The answer may be traced to an all-encompassing land management environmental program called “The Wildlands Project.” In 1992, the radical environmental journal, Wild Earth, published by Earth First!, produced a special issue announcing what it called “The Wildlands Project, Plotting A North American Wilderness Recovery Strategy.”
This radical plan calls for the “rewilding” of at least 50% of all the land in every state in the nation. In the introduction to the plan, author Dave Forman writes, “(T)he idea is simple. To stem the disappearance of wildlife and wilderness we must allow the recovery of whole ecosystems and landscapes in every region of North America. Allowing these systems to recover requires a long-term master plan.” Forman intended for the “Wildlands Project” to be that master plan.
The project mapped out eco-regions and biosphere reserves that intermingled. It didn’t matter if private homes and farms, or even whole towns were caught in the middle. The project called for redistributing people, homes and towns out of the predetermined biosphere reserves. The “Wildlands Project” also ignored community, state and national boundaries. Forman wrote, “we live to see the day when Grizzlies in (Mexico) have an unbroken connection to Grizzlies in Alaska; when the Gray Wolf populations are continuous from New Mexico to Greenland; when vast unbroken forests and flowing plains again thrive and support pre-Columbian populations of plants and animals…”

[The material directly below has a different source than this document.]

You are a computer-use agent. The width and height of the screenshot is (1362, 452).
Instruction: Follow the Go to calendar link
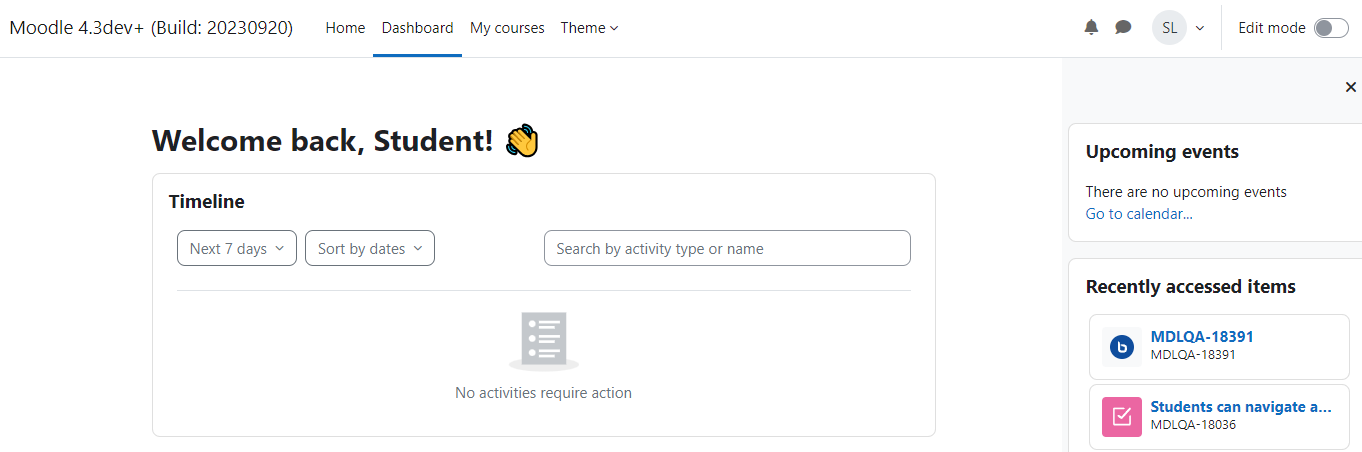1139,214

The “Wildlands Project” was co-developed by Foreman and Dr. Reed Noss. Noss works with the Department of the Interior developing federal eco-system management policies. With such a force as Interior Secretary Bruce Babbitt on the inside of the federal policymaking structure, it didn’t take long for major aspects of the “Wildlands Project” to be found in federal land management policy. In fact, a host of Clinton appointees, now in a position to create policy, came from the ranks of the environmental movement. Babbitt himself, was the former head of the League of Conservation Voters. In addition, there was George Frampton, former head of the Wilderness Society; Rafe Pomerance, former policy analyst for the World Resources Institute; Brooks Yeager, former Vice President of the National Audubon Society; Thomas Lovejoy, former officer of the World Wide Fund for Nature; Jessica Tuchman Mathews, former Vice President of the World Resources Institute; David Gardiner, former legislative director for the Sierra Club; and John Leshy, former official at the Natural Resources Defense Council. All were now in positions to direct policy – and all were dedicated to the radical “Wildlands Project” land management plan.
In addition, an entire network of environmental groups, including most of those once led by the now-Clinton appointees, jumped into action to build momentum for the plan, both on the national and local levels. Add to the mix a host of willing politicians and massive funding resources, and the “Wildlands Project” became the driving force in federal land management policy. Many of the environmental groups became “Wildlands Project” affiliates, receiving grants to develop local, state and regional plans to implement the project.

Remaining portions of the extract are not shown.